The team found that solar power — at least for long-duration emergency response — was not the way to go. “A solar vehicle would work fine in the summer season, but in winter, particularly if you’re far from the equator, nights are longer, and there’s not as much sunlight during the day. So you have to carry more batteries, which adds weight and makes the plane bigger,” Hansman said. The researchers came to their conclusions after modeling the problem using GPkit, a software tool developed by Hoburg, that allows engineers to determine the optimal design decisions or dimensions for a vehicle, given certain constraints or mission requirements.
This method is not unique among initial aircraft design tools, but unlike these tools, which take into account only several main constraints, Hoburg’s method allowed the team to consider multiple physical models simultaneously, and to fit them all together to create an optimal aircraft design. “This gives you all the information you need to draw up the airplane,” Hansman told MIT’s website. “It also says that for every one of these hundreds of parameters, if you changed one of them, how much would that influence the plane’s performance?”.
After determining, through their software estimations, that a solar-powered UAV would not be feasible, at least for long-duration use in any part of the world, the team performed the same modeling for a gasoline-powered aircraft. They came up with a design that was predicted to stay in flight for more than five days, at altitudes of 4500 kilometers in up to 94th-percentile winds. In fall 2016, the team built a prototype UAV, following the dimensions determined by students using Hoburg’s software tool. To keep the vehicle lightweight, they used materials such as carbon fiber for its wings and fuselage. The researchers designed the UAV to be easily taken apart and stored in a FedEx box, to be shipped to any disaster region and quickly reassembled.
This spring, the students refined the prototype and developed a launch system to fit on a typical car roof rack. The UAV sits atop the system as a driver accelerates and at a certain speed the remote pilot would angle the UAV toward the sky, automatically releasing a fastener and allowing the UAV to lift off.
In early May, the team put the UAV to the test. The UAV successfully took off, flew around, and landed safely. “There are a few aspects to flying for five straight days,” Hoburg says. “But we’re pretty confident that we have the right fuel burn rate and right engine that we could fly it for five days.”

[Pointing records for text and elements]
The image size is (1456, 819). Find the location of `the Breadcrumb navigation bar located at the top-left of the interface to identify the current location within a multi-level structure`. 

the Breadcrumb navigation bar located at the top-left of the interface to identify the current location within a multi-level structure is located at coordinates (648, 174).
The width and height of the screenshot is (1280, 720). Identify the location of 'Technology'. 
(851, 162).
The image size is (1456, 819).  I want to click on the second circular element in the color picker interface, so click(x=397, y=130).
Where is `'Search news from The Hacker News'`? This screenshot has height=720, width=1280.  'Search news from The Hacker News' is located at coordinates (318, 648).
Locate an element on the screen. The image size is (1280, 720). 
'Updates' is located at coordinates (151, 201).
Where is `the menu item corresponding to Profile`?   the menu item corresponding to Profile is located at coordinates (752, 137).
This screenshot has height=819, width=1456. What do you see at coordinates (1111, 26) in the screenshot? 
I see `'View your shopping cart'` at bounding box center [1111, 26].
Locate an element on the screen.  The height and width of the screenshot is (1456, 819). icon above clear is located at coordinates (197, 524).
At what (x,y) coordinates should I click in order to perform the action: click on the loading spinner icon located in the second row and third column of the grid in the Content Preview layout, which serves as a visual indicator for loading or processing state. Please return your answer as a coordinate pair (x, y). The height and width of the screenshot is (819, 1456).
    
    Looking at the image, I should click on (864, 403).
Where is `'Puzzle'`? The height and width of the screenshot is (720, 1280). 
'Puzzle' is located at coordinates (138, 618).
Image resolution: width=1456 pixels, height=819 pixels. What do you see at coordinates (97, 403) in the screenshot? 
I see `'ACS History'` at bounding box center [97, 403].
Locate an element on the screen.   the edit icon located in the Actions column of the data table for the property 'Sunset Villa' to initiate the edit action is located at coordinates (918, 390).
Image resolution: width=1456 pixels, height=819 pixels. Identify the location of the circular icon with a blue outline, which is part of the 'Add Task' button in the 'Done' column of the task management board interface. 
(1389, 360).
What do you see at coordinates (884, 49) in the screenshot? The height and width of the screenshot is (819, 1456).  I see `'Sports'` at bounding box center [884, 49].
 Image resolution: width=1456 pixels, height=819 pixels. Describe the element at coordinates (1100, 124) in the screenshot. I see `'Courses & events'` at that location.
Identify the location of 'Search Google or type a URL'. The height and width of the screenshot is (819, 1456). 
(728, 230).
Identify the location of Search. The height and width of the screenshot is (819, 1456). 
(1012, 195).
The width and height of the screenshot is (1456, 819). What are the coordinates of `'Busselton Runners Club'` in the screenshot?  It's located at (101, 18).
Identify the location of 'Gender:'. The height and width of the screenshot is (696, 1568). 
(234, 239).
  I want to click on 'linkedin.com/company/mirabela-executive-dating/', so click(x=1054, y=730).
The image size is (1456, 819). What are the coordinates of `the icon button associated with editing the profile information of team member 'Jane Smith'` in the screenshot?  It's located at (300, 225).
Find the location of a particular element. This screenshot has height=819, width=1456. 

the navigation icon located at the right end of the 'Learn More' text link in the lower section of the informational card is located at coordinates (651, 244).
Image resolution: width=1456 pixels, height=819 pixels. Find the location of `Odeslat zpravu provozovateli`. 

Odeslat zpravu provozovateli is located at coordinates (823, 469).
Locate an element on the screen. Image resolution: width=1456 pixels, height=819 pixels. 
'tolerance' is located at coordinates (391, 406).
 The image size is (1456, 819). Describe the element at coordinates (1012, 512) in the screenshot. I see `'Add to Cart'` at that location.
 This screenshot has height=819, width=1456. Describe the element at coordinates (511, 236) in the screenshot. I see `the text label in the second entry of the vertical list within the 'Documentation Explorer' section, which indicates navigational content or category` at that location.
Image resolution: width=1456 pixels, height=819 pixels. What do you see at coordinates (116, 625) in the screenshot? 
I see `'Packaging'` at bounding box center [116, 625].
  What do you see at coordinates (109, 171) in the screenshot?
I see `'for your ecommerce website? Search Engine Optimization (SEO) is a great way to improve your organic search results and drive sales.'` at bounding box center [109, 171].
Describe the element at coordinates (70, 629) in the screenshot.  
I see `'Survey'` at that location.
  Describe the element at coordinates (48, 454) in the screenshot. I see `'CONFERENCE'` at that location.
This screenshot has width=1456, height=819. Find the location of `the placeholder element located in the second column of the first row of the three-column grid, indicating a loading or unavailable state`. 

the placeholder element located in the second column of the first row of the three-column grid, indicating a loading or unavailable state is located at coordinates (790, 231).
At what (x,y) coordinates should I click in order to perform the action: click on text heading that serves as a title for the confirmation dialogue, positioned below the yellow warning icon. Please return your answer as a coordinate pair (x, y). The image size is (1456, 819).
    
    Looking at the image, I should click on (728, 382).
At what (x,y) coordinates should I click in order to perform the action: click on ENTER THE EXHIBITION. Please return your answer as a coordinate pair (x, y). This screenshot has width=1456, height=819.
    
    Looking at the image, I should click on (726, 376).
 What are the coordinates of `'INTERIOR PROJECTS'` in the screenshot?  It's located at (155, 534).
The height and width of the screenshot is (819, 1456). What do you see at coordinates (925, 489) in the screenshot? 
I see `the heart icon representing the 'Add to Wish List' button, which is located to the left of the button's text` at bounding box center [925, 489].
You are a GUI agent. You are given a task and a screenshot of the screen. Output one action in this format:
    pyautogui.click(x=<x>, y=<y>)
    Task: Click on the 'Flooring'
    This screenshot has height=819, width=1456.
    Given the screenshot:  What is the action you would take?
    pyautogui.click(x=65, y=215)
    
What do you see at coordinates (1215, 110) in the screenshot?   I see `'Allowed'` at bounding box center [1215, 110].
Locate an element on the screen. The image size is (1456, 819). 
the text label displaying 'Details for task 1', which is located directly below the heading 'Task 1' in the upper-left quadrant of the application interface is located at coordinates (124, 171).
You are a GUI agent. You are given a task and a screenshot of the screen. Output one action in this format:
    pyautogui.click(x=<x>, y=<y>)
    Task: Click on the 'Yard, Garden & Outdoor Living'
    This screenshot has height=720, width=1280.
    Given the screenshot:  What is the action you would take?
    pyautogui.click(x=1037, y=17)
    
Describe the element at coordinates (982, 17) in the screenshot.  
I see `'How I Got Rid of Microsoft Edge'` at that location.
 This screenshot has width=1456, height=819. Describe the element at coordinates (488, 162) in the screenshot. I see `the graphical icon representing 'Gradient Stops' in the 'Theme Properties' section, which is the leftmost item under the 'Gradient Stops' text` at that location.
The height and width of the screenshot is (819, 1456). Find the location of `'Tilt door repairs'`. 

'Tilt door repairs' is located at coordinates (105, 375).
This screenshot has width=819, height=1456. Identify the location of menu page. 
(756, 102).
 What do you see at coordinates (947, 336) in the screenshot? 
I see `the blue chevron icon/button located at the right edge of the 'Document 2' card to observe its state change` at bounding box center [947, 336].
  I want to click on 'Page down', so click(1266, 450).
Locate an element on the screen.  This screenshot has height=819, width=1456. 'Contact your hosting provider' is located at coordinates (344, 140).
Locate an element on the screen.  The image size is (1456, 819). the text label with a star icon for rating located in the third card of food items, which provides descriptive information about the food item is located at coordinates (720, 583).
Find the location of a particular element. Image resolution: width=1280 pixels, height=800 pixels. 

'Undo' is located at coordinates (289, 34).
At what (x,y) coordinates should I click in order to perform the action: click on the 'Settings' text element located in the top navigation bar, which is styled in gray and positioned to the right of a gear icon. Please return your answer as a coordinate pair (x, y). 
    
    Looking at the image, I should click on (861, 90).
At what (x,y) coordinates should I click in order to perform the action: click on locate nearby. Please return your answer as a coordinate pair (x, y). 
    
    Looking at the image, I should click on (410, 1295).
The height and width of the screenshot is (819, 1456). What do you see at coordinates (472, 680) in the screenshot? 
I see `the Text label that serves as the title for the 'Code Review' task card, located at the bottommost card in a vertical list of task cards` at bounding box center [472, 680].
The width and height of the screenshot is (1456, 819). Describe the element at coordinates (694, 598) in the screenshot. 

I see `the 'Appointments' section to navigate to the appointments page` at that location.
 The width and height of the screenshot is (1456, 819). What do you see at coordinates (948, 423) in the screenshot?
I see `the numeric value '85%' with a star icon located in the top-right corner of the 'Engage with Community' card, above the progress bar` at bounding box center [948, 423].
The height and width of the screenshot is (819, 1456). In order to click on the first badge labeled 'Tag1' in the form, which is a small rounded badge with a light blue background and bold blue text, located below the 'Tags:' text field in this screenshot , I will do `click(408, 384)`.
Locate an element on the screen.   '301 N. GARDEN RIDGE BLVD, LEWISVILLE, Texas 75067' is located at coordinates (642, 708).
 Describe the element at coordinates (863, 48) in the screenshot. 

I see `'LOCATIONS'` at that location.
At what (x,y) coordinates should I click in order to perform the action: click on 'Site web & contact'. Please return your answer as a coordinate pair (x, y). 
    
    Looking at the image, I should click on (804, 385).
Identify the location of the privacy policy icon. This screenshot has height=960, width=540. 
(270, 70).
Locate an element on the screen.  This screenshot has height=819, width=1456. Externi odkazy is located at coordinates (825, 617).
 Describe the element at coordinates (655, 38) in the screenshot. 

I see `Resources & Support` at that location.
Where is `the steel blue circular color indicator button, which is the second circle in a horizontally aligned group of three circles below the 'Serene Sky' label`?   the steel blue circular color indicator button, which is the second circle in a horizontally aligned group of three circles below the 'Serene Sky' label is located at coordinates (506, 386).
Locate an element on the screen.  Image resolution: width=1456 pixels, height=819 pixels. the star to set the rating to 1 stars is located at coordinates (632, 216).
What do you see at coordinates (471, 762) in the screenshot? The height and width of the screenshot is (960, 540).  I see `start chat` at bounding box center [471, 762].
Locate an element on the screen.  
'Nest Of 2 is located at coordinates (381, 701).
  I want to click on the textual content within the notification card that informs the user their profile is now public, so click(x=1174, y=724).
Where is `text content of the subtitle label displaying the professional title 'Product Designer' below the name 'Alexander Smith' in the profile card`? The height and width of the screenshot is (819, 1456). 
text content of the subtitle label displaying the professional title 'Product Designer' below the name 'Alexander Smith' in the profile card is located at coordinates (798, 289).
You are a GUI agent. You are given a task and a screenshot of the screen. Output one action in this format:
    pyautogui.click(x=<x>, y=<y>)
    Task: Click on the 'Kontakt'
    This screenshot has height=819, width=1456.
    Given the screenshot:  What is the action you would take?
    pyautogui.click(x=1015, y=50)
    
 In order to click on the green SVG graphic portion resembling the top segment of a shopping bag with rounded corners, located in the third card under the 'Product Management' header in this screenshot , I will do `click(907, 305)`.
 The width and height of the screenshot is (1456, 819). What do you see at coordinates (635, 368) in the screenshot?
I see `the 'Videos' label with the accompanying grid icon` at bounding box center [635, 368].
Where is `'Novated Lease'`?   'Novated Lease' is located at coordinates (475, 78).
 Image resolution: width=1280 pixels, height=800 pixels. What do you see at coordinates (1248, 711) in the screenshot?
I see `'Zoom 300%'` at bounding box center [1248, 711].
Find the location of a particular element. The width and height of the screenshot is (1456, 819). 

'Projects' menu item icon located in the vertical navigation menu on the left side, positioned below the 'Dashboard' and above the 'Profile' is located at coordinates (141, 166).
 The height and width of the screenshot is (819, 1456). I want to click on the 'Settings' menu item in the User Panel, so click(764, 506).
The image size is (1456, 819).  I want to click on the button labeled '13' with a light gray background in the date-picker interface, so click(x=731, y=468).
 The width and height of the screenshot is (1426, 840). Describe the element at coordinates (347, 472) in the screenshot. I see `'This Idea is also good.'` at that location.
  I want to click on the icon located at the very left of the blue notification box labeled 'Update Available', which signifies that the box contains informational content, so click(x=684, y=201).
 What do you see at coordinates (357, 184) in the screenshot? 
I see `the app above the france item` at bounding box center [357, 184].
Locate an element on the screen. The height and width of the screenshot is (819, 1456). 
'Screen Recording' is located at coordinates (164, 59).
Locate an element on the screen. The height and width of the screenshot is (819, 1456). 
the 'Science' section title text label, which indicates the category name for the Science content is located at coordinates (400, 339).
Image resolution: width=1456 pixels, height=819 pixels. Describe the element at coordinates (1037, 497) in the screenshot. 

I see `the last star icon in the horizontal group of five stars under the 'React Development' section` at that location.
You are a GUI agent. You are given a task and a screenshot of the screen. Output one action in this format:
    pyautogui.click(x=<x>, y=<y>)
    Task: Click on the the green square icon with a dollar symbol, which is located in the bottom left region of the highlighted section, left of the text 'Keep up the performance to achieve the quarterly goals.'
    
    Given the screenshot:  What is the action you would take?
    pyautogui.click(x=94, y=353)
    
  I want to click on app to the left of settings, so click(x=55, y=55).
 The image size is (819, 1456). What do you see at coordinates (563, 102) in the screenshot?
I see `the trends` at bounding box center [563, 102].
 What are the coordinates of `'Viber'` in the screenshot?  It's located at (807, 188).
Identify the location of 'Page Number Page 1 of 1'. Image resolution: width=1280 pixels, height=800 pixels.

Task goal: Copy out everything in the UAV passage from "The team found" down to "or mission requirements.".

Written reply:
The team found that solar power — at least for long-duration emergency response — was not the way to go. “A solar vehicle would work fine in the summer season, but in winter, particularly if you’re far from the equator, nights are longer, and there’s not as much sunlight during the day. So you have to carry more batteries, which adds weight and makes the plane bigger,” Hansman said. The researchers came to their conclusions after modeling the problem using GPkit, a software tool developed by Hoburg, that allows engineers to determine the optimal design decisions or dimensions for a vehicle, given certain constraints or mission requirements.